The 1920s in Fact and Fiction

“The Roaring Twenties” has captured the imagination of many people.  The decade prior to the Great Depression seems to offer a rich and exciting tapestry of booze, flappers, and jazz.  The reality, however, was much different than what we imagine or even what we see in period photos.  Recently, many non-fiction and fiction books have taken the 1920s as their subject or the setting for their stories. 

The following are a small sample of the books available through the library.  If there is another topic or subject that interests you the librarians will be more than happy to help you choose your next book.
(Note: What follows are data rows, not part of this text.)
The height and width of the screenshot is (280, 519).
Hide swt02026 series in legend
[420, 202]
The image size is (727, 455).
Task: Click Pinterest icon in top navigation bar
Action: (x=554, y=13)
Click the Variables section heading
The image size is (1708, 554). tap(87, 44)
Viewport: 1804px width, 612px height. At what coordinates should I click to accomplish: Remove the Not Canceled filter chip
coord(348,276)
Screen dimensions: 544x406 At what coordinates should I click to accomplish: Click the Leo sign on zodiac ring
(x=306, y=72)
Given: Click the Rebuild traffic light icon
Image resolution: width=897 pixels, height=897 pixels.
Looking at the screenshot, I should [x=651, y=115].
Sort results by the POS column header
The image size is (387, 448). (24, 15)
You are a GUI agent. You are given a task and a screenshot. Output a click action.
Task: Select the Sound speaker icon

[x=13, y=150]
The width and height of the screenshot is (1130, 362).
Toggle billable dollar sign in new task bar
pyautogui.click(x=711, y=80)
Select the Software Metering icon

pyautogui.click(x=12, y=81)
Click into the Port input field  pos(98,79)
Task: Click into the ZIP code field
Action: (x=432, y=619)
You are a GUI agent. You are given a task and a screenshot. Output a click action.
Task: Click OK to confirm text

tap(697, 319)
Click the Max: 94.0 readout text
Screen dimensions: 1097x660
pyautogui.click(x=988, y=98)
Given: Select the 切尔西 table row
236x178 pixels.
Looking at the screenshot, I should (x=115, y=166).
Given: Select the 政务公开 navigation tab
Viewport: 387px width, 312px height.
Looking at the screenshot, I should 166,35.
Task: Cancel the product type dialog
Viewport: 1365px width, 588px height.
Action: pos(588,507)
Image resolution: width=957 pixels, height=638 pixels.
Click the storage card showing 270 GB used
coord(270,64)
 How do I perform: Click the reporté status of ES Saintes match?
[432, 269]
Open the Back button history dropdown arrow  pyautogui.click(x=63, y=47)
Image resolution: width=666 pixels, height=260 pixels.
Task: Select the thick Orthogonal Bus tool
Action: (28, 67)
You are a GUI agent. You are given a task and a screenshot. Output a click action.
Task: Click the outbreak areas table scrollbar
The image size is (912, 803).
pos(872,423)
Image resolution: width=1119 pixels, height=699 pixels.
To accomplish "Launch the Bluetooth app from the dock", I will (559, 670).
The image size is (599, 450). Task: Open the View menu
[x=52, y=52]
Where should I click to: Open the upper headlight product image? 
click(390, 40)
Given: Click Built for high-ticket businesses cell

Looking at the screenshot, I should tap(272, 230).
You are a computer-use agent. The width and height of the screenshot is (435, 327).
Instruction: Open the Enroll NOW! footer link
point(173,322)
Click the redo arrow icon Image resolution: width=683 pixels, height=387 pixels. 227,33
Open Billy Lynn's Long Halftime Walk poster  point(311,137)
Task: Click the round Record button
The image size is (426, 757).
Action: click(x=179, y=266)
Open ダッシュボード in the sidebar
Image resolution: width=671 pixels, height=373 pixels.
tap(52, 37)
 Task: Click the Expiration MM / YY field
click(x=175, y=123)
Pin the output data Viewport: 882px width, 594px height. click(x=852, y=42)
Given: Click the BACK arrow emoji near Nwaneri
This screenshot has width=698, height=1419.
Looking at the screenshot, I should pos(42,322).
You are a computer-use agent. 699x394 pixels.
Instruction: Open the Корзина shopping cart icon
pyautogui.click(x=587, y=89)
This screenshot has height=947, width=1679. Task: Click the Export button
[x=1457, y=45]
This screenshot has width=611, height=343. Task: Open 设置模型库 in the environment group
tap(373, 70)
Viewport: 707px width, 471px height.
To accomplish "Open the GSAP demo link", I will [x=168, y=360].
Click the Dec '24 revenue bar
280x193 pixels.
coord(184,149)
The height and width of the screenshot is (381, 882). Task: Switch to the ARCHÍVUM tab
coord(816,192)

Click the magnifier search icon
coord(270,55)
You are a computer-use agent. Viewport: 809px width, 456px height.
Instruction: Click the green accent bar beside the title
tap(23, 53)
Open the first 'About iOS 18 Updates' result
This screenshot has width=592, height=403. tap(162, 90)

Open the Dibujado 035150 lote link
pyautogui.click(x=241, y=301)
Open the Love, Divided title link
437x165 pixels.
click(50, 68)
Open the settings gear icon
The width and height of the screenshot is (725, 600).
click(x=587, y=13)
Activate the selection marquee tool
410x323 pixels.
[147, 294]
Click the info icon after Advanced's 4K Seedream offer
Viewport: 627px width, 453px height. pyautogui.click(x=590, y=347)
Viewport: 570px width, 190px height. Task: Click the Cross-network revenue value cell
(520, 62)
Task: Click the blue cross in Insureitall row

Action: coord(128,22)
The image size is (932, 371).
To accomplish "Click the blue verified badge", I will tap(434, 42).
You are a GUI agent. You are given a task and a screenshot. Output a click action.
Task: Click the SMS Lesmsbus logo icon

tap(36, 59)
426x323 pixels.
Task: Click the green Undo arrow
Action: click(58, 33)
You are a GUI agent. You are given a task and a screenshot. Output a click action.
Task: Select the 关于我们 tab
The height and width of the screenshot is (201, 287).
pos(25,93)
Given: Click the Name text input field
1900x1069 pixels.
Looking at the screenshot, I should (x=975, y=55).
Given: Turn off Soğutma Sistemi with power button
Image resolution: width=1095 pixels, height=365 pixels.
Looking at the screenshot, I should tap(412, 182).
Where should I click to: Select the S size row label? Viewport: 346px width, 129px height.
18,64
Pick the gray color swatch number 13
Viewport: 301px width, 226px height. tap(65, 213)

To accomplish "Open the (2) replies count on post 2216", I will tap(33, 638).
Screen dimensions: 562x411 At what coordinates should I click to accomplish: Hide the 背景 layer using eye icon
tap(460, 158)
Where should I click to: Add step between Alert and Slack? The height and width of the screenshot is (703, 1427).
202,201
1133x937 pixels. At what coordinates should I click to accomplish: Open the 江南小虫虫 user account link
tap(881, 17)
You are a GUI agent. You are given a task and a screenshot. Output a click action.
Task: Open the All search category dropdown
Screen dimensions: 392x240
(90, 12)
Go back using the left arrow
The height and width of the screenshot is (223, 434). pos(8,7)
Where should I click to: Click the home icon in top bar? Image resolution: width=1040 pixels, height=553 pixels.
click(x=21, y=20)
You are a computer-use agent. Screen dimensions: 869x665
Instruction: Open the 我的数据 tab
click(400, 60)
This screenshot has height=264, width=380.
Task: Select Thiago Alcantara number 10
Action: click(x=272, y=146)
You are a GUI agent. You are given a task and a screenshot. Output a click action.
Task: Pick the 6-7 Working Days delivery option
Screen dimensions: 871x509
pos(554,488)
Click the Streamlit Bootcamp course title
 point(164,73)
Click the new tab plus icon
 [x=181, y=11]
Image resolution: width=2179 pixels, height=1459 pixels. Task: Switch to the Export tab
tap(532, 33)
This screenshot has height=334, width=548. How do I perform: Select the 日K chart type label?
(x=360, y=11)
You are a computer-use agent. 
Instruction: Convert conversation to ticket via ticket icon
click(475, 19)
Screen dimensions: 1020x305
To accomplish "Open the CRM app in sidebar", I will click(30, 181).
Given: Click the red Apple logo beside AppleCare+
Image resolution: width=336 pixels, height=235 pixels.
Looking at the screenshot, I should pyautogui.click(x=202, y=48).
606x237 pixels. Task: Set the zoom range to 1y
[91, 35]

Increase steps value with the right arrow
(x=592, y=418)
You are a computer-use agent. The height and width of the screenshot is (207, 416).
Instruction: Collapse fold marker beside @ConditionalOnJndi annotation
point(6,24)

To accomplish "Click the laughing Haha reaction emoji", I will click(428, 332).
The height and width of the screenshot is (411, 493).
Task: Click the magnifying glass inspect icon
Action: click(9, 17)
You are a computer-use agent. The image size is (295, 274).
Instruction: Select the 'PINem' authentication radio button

First here are some recent fiction books set during the 1920s:

Libba Bray, The Diviners (2012) YA
Evangeline Mary O’Neill, Evie to all of her friends, has a special power that allows her to see the secrets of people whose personal items she holds.  When she uses this power during a party and reveals the hidden secret of the son of a wealthy and powerful townsperson, Evie is exiled by her parents from her hometown of Zenith, Ohio to live with her Uncle Will in Manhattan.  Along with her pen pal and friend, Mabel, Her Uncle Will, and his assistant and ward Jericho, Evie is drawn into the search for an elusive killer stalking the streets of 1920s New York City. This book is the first of an anticipated triology.  The second book, Lair of Dreams, has recently been released and picks up where the firstbook left off.  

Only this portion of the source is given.